He met Natasha when she was still Natalia and he was still trying to pretend he knew what the hell he was doing. It took a few years for that to change, but they were both better off for it. She shed her old persona and chose a new one, and he admitted that nothing made sense and he was just doing the best he could with what he had. It was easier after that.
She wasn't a fortress, which is probably how a lot of people would describe her. She wasn't cold or closed off or anything, and she even said 'yes' the first time he asked her to get coffee. It wasn't anything that simple or cliched. She was a skyscraper. She was a labyrinth. She was the murder hotel that guy set up in Chicago at the World's Fair, with all the secret passages and hidden rooms. That's probably an awful thing to say about your girlfriend, but that is exactly what she was. She was a murder hotel and he was Ariadne. Or something.
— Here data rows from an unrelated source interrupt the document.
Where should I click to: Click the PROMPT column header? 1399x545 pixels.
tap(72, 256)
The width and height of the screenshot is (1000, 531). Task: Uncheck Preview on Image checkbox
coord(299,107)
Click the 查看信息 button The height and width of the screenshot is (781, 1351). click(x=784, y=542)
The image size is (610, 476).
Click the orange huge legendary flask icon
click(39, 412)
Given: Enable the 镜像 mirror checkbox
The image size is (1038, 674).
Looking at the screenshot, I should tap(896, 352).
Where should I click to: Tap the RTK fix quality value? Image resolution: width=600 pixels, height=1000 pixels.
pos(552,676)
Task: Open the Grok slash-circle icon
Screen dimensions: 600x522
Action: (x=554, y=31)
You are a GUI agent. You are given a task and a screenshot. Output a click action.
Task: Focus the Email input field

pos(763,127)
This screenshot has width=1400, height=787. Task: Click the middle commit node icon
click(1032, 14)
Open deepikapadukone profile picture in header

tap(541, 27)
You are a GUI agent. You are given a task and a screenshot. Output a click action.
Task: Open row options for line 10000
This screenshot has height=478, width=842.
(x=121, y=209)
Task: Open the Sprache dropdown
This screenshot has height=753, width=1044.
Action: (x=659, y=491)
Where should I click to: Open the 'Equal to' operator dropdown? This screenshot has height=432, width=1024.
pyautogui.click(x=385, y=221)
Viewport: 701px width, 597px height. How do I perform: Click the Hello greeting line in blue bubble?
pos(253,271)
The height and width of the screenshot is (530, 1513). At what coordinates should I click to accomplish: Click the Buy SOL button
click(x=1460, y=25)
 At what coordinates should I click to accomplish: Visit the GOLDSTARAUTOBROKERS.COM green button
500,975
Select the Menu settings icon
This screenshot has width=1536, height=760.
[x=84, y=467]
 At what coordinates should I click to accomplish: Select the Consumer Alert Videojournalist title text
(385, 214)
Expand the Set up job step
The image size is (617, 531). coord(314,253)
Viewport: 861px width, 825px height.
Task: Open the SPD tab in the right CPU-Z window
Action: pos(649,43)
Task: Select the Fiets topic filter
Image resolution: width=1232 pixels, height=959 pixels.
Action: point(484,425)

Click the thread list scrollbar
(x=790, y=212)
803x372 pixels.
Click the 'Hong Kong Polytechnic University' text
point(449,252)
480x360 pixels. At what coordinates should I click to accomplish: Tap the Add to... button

They started slow. He didn't even try to hold her hand, not at first. He'd seen what she did when someone touched her without permission - she'd been in combat then, true, but why take that kind of chance? So instead he bought her coffee and pie and told her all the dirty jokes he could remember from the circus. She didn't laugh, until she did, and he didn't say anything when she took the last bite of his pie.
He kept asking her out, and she kept saying yes, and they ate at every diner in three of the five boroughs. He still hadn't touched her, except once when she tried to take the last bite of his pie for like the eighth time in a row and he slapped her hand away and then let her have it anyway because she looked at him with one eyebrow raised and he felt somehow guilty? Even though it was his pie? But that was it.
So, in the end, of course it was Natasha who kissed him. It wasn’t that he wasn’t brave enough, or anything like that. He just respected her boundaries too much to try. Like, if she had straight up said, “I want you to kiss me,” he totally would have. But he wasn’t taking chances, not with this. Not with her. So she kissed him first.
It was awesome.
The first time he said, “I love you,” she just looked at him. He had agonised over it for the better part of two weeks - he should tell her, no he shouldn’t, she deserved to know, she wouldn’t care, it would ruin everything, maybe she would smile, no she’d just stare at him, he was an idiot, yeah but he’d been her idiot for like six months now, so. He hadn’t really known what to expect going in, but once it happened, he felt strangely reassured by her reaction. Of course that would be her response. There was nothing else that could’ve happened, and nothing else he could’ve wanted. It was perfect.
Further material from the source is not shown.